Title: Fix: Sex, Lies and Banking
Author: Lily Temperley
Release Date: 7th June 2014 (But released with a new cover)
Page Count: 218
Publisher: Clink Street Publishing
Goodreads Link: https://www.goodreads.com/book/show/23785609-fix
Amazon Link: https://www.amazon.co.uk/Fix-Lies-Banking-Lily-Temperley/dp/190947701X
Summary: What’s love got to do with it? Patrick Harrington is handsome, wealthy and successful. He is also a high-functioning addict that craves his next fix. His vices of choice are money and women: taking risks at work and pursuing multiple sexual conquests. Determined to get what he wants, as he always does, Harrington fixates on Alexandra Fisher – the latest pretty young thing in his office.
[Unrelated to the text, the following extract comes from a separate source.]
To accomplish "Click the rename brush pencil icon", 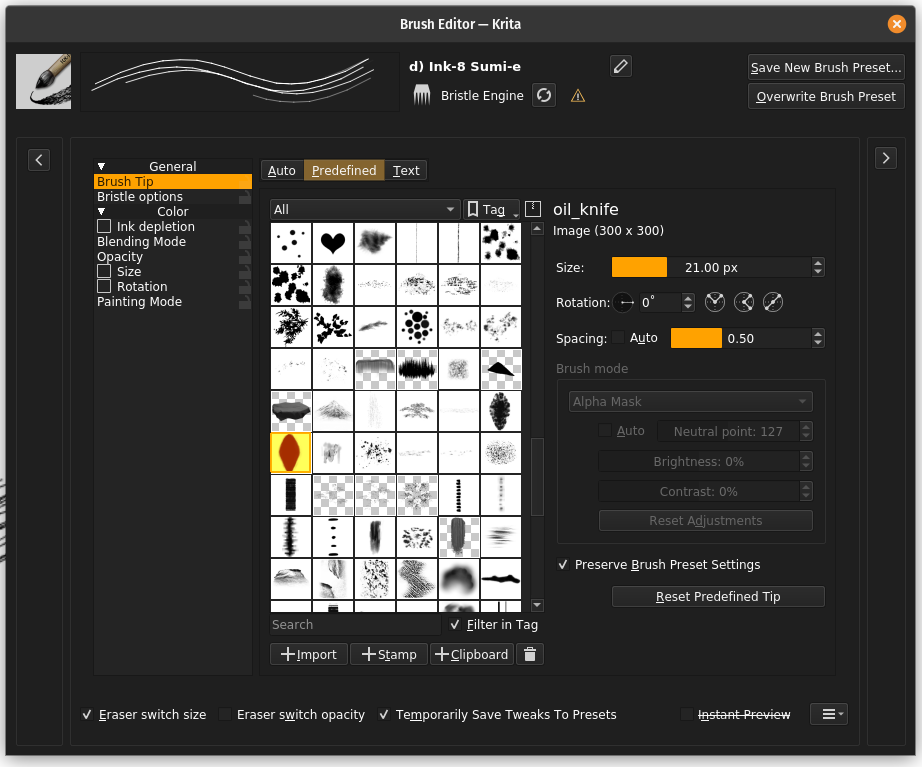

My five favourite things about my protagonist, Alexandra Fisher
1) Sense of humour and sense of fun
Alexandra does not take herself too seriously. She can hold own with snappy come backs and diffuse tension with comedy. Alex is willing to try new things, get out of her comfort zone and learn all the while. I think her way of looking at the world can make her seems naïve, but I think this makes her more relatable. We cannot know everything all the time and life (in this case Patrick) is a great teacher. Alexandra is a firm believer in the Mark Twain advice: “Twenty years from now, you will be more disappointed by the things you didn’t do than by the ones you did do…”
The story highlights that Alex feels emotions deeply and holds herself to a high standard in the things that matter to her – her relationships with family, friends and significant others, as well as the things that inspire her like fashion, travel and professional development. It is this trait that also leads her to the edges of what she finds acceptable and causes her to assess her own emotional and mental safety in the relationship with Patrick.
Patrick seems to be the one driving their relationship but as the narrative unfolds Alexandra has her own thoughts and can be firm with her boundaries. Her choices and actions are true to herself and illustrate a steely determination in this young lady. She is also ambitious and conscientious in her work showing this characteristic in another facet. She is goal-oriented and a planner so some of the spontaneity of the fast-paced intimacy with Patrick catches her off guard.
Alexandra proves herself to be a good daughter, friend, colleague, and partner. Her ability to look at life through other people’s eyes and share their joy and pain is admirable. She has had a lot to deal with on her own journey with the tragic loss of her father and the breakdown of her relationship with Joey, yet she still allows herself to be open to giving and receiving love. Despite all that she endures with Patrick she can still find echoes of herself in him. This might impact her judgment regarding him but is still a commendable attribute.
Alexandra finds herself in a maelstrom and not for the first time in her life. The use of power and control trip her into feelings of shame and angst. She feels hurt and somewhat out of control. However, the Winston Churchill maxim “if you are going through hell, keep going” is apt as she continues to demonstrate resilience and flexibility in the ever-changing torrent she finds herself in with Patrick. This is also evident in her ability to deal with a demanding job and a demanding boss in the form of Eloise. Alex has two narcissistic personalities to handle and this takes a lot of energy and resolve to face up to.
Lily Temperley is now based in an exotic location after fifteen years of living and working in London. She arrived in London at the tender age of twenty with a dream: to dominate the world and see as much of it as she could while doing so. Reality soon bit with paying her rent becoming paramount, and so it was that she shunned everything she learnt at law school and opted for a shiny, lucrative job in the city.
Roll the clock forward more than a decade, she was married, she was single; she was armed with a list of more than fifty countries visited and had some money behind her. She was hit by an epiphany. After a lifetime of being known for both her tendency for amateur dramatics in everyday life and storytelling riddled with hyperbole, she confirmed to herself that, actually, her dream had always been to write.
What life had done in the time preceding this revelation was provide her with rich material, amazing experiences, and deep relationships on which to base her prose. To crystallise her declaration that she was now a writer, she promptly resigned from the city job, bought a new laptop and began to write.
The basis for her first book is her own life experience. She grew up in an investment bank. She’s had jobs working in the executive suites of two of Britain’s largest firms and has seen both these companies handle catastrophes on a global stage. Interwoven with that, she had an intimate relationship with a very senior executive, providing a real-life romantic angle to the corporate setting. True life is stranger than fiction and our stories – however shameful or hurtful – must be told.